- Requirement
With the pictures set aside, write out all of the data exactly as it stands.

- Materials provided
************

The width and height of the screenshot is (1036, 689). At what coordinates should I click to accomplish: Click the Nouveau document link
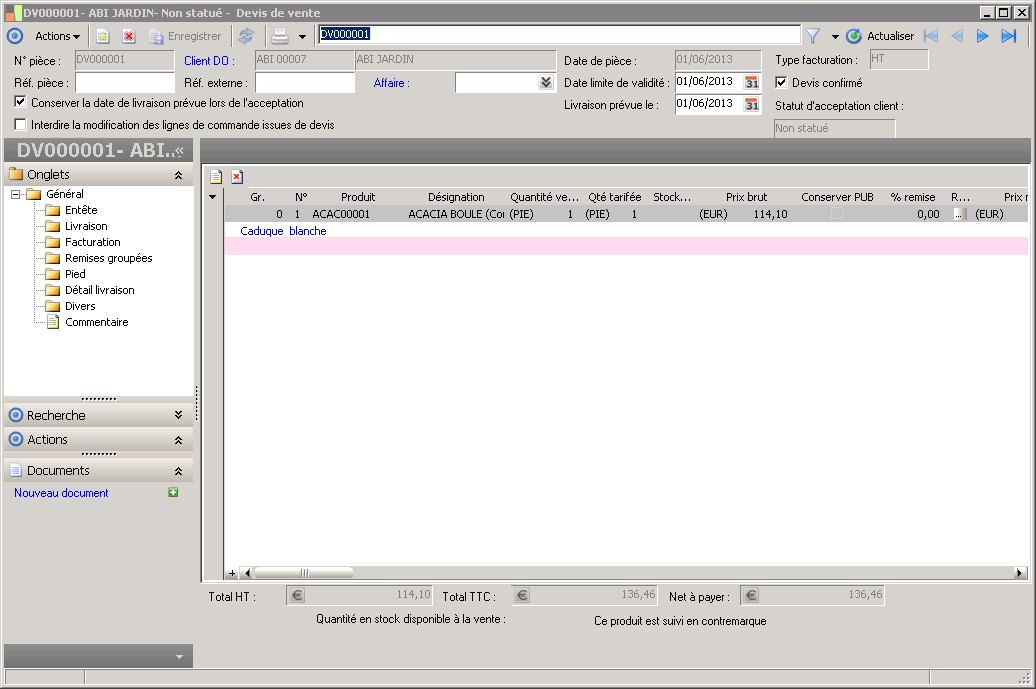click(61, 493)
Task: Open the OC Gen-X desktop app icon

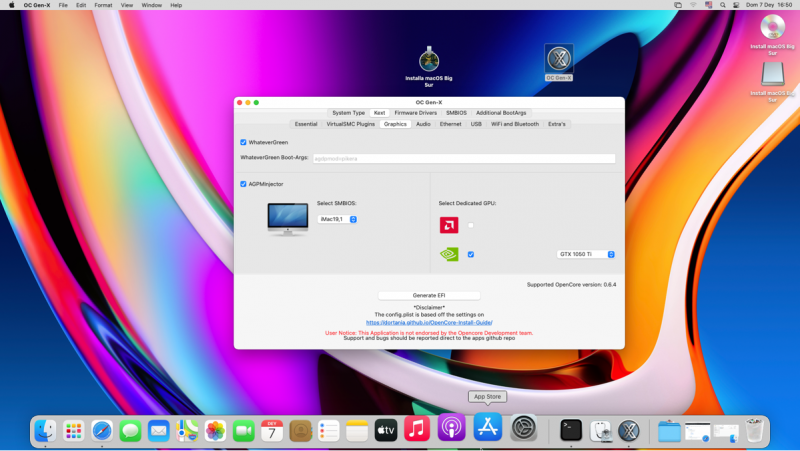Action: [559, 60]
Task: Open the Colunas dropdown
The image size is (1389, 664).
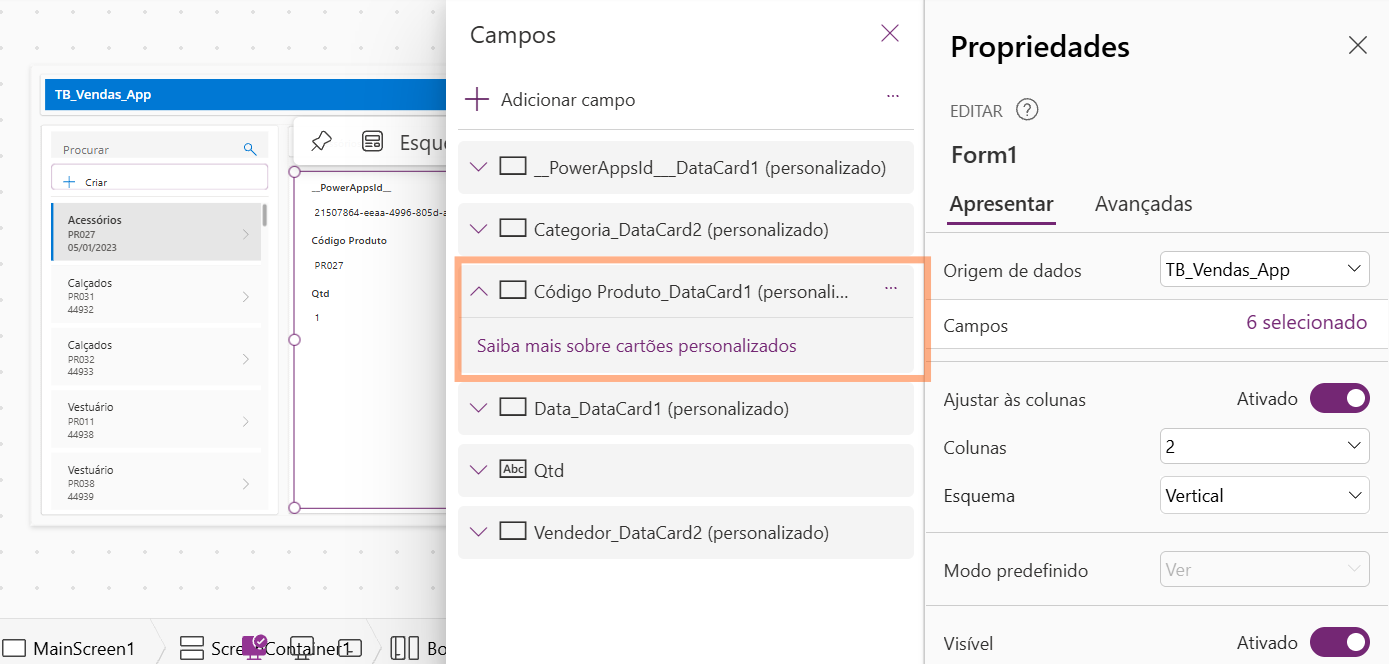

************

- Solution to the exercise
The width and height of the screenshot is (1036, 689). At what coordinates should I click to accomplish: Click the Nouveau document link
click(61, 493)
Task: Open the OC Gen-X desktop app icon

Action: [559, 60]
Task: Open the Colunas dropdown
The image size is (1389, 664).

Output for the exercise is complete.